(EXCERPT TO READ):
▼

And no, this one cannot be answered with 'why not.'
Honestly, life is so confusing. I have so many question, but I don't think that anybody will ever be able to answer them for me.
Why am I sitting here, in my room full of clothing, using my macbook and listening to my iPod, where I have a cell phone, access to the Internet, to food, to warmth... essentially to everything that somebody in a third world country does not. Why am I here, studying at a University and spending thousands of dollars, when there are so many people who can't even afford to eat a meal per day. They live in houses made of mud, of straw, and here I am complaining that my room is too small, or too ugly. How fucking selfish of me. Of so many of us, actually!
What makes me so privileged to be here while several people are dying in third world countries because they don't have access to things that they NEED for survival; not want, but need. Water, food, shelter, clothing, medicine. Things that I take for granted every single day. I'll complain that I don't have enough clothes when I can go six weeks without doing laundry, or that the fridge is empty when in reality, it's full.
I want to figure out why I'm here, and not over there. I want to know why I got so lucky. Am I here for a reason? To help those who are less fortunate than I? I have no idea.
But I want to do something about it. I want to build schools, homes, wells, churches. I want to help.
It's not fair that I have water, food, heating, electricity, and so many things that I don't NEED, but WANT. I am loved by my family, my friends, my boyfriend. Could you imagine seeing somebody you love pass away because they are malnourished? Probably not, because we're living in Toronto, in Ottawa, not Africa, not India.
I want to make a difference. I don't want to take anything for granted anymore, I no longer want to be selfish or greedy..
I think I've found my new life goal.

▲

(RECORD SET):

▼

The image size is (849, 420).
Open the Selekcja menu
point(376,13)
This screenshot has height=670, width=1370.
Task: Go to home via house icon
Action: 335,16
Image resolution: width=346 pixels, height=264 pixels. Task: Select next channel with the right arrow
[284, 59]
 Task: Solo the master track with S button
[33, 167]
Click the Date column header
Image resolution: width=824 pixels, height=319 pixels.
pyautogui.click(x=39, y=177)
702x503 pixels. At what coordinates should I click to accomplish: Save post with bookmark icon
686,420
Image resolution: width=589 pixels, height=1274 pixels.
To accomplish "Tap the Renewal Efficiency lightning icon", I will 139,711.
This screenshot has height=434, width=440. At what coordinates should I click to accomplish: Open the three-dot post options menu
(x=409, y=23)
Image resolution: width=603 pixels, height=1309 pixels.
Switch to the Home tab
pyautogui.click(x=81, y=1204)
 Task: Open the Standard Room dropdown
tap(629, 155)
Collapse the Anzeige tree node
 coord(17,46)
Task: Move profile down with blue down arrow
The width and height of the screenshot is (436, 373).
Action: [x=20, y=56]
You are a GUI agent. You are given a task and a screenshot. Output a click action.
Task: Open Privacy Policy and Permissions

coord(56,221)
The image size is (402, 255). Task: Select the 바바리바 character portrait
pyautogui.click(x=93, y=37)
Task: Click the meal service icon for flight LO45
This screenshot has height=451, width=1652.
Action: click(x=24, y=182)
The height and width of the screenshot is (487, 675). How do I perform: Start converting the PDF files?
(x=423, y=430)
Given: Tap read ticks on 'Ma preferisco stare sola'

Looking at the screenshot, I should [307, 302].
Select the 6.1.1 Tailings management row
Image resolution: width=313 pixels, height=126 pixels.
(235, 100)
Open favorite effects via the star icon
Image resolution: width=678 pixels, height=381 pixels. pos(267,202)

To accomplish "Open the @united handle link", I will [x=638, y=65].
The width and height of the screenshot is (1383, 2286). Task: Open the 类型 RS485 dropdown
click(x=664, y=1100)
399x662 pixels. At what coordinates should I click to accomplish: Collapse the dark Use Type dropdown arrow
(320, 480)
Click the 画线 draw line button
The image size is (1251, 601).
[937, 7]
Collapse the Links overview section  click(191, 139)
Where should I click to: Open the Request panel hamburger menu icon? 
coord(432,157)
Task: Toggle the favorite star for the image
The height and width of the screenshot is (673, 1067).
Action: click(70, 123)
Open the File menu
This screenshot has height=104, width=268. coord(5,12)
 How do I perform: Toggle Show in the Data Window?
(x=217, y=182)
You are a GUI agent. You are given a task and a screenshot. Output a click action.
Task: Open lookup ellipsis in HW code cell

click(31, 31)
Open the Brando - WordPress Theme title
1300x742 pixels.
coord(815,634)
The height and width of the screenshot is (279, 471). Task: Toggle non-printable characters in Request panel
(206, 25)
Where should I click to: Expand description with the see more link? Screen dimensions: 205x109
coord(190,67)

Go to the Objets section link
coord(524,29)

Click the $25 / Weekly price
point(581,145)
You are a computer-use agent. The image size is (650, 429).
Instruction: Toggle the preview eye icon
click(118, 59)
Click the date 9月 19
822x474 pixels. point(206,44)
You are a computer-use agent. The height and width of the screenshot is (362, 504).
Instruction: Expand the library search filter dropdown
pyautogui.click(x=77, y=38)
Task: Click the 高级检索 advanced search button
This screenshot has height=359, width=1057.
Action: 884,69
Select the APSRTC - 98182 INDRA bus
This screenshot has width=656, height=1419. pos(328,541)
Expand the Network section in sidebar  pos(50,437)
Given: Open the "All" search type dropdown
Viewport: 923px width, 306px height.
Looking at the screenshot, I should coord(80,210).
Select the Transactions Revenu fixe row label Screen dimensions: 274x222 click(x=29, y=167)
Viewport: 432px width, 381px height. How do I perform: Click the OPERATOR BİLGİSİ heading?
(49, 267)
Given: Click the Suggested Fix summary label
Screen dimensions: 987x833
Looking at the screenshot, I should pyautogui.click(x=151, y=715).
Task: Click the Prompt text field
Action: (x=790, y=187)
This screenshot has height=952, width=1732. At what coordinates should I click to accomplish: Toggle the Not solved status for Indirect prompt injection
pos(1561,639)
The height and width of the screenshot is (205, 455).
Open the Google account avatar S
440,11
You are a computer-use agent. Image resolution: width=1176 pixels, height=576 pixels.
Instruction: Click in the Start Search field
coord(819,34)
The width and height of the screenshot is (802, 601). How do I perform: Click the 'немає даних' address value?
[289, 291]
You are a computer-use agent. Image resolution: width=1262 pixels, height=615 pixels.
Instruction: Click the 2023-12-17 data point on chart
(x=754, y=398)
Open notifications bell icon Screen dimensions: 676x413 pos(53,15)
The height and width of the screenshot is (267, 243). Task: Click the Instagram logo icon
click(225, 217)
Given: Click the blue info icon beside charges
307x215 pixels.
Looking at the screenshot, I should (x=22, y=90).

▲

(TASK TO CARRY OUT): From the post about privilege, list every thing the writer says they want to build.

(ANSWER BELOW): Schools, homes, wells, churches